J'ai également pris l'avis du Comité consultatif national d'éthique (CCNE). La vaccination, en particulier, pose des questions éthiques. Doit-elle être coercitive ? C'est sur l'avis du CCNE que nous avons décidé que la vaccination ne pouvait en aucun cas être obligatoire, même pour certaines personnes plus exposées. C'est aussi sur l'avis du CCNE que nous avons décidé que ne pouvions pas choisir des publics cibles et que nous devions, autant que possible, être à même d'offrir la vaccination à l'ensemble de la population. Cette expertise a toujours été à la fois scientifique, sociale et presque philosophique.

Je me suis penchée sur la situation des personnes âgées en Ehpad à différents moments de ma vie, et c'est effectivement un sujet qui m'anime. Encore maintenant, même si j'ai été obligée de renoncer à mes fonctions exécutives à ce titre, je m'occupe d'une association qui organise des concerts pour les personnes atteintes d'Alzheimer - je crois à l'efficacité de la musique sur les fonctions cognitives des personnes âgées.

Lors de l'épidémie, nous avions porté une attention toute particulière aux personnes âgées en Ehpad. En vous référant à mes auditions de l'époque, vous constaterez que ces personnes ont été spécialement protégées. Nous avons fait en sorte qu'elles soient les premières vaccinées, puisque nous disposions de vaccins.

Les ARS n'étaient pas encore en fonction lors de cette épidémie. La loi qui les a créées date de juillet 2009. Nous avons installé des préfigurateurs d'ARS de 2009 à 2010 et ces structures sont devenues opérationnelles en 2010.

Cela étant, la nécessité d'une organisation administrative sanitaire est apparue au cours de cette épidémie et - j'en suis convaincue - les ARS auraient été fort utiles dans ces circonstances. Elles nous ont sans doute manqué pour organiser l'action de la meilleure façon, en particulier pour décloisonner le système de santé.

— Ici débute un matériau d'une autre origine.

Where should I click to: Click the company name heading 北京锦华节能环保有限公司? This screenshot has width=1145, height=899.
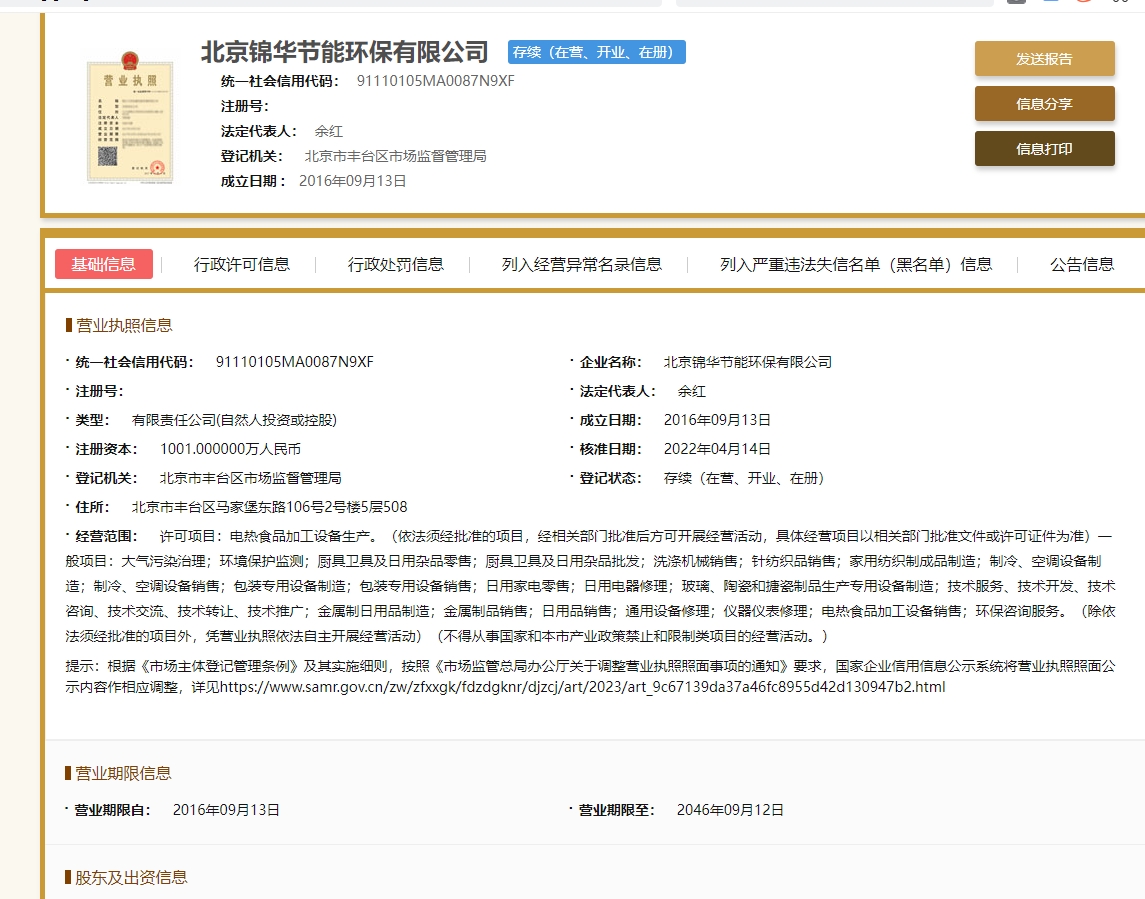345,52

Le précédent système était en tuyaux d'orgue - la médecine de ville, l'hôpital et le médicosocial étaient cloisonnés. Le décloisonnement est au coeur de la philosophie des ARS ; c'est leur ADN. Cet objectif a-t-il été atteint ? Je n'ai pas les éléments d'analyse fine permettant de le dire. C'est vous qui la ferez : je ne vais pas, pour ma part, tenir des propos de comptoir.

On peut trouver des défauts dans toutes les organisations humaines : j'en conviens volontiers. Lors d'une crise, on peut même constater, ici ou là, des défaillances. Un bilan d'étape peut être utile et vous le ferez certainement.

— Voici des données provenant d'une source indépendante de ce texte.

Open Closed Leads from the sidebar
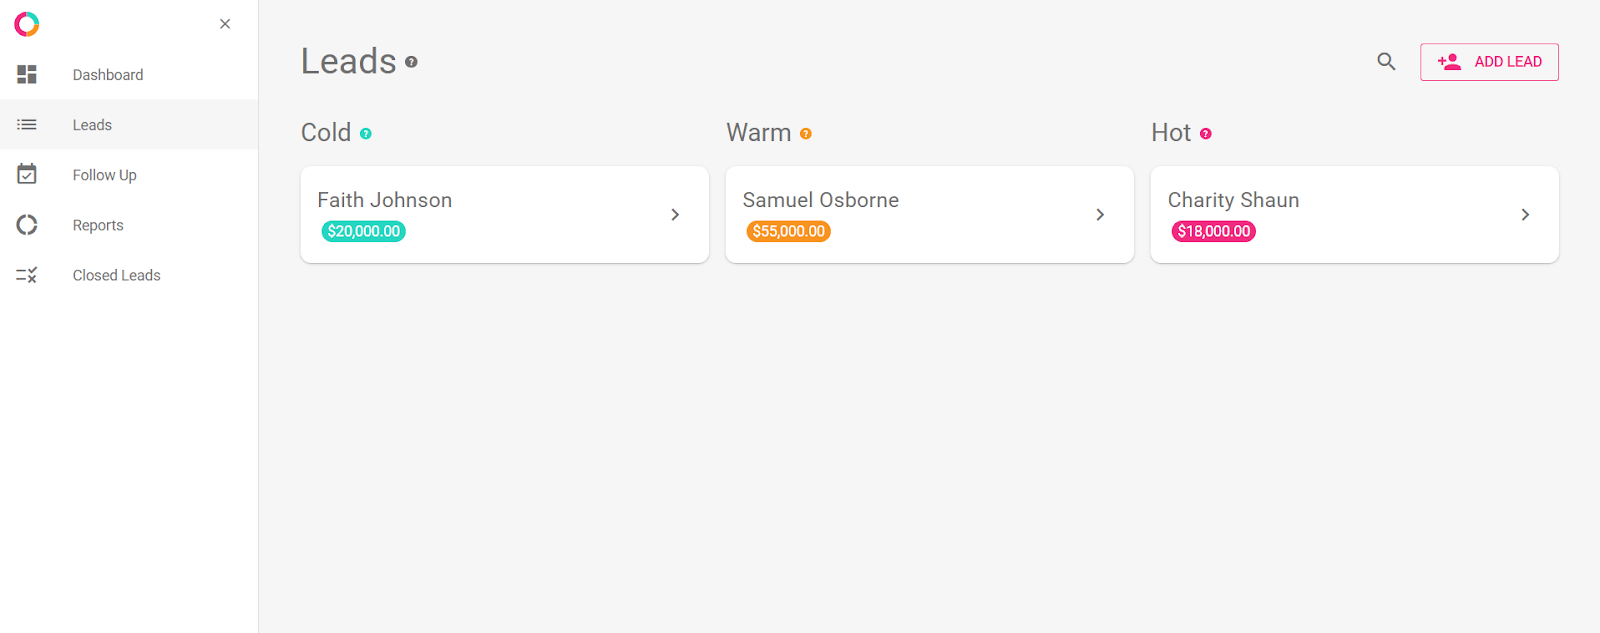Viewport: 1600px width, 633px height. point(129,275)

Ce qui est sûr, c'est qu'une nouvelle administration a besoin de temps pour s'installer. Or les ARS ont subi de plein fouet la réforme territoriale alors qu'elles étaient encore des administrations adolescentes. Cette réforme a été, pour elles, un véritable coup de poignard. Elle leur a imposé des réorganisations territoriales compliquées.

J'ai gardé beaucoup de liens avec mes anciens directeurs d'ARS. Peut-on faire une confidence devant une commission d'enquête ? Je les appelle mes bébés. (Sourires.) C'est dire si nous avons gardé des liens affectifs extrêmement puissants...

À mon sens, une ARS décloisonnée est une absolue nécessité pour gérer une telle crise. J'y insiste, l'organisation peut certainement être améliorée ; mais, selon moi, ce constat ne met en cause ni le modèle ni le concept.

Je l'ai dit publiquement et je le répète : je n'ai conçu la création des ARS que comme une première étape vers une régionalisation beaucoup plus forte du système de santé. Pour moi, elles préfiguraient les objectifs régionaux de dépenses d'assurance maladie, les Ordam, en vertu d'un modèle auquel le Sénat est très attaché, à savoir une territorialisation beaucoup plus intense.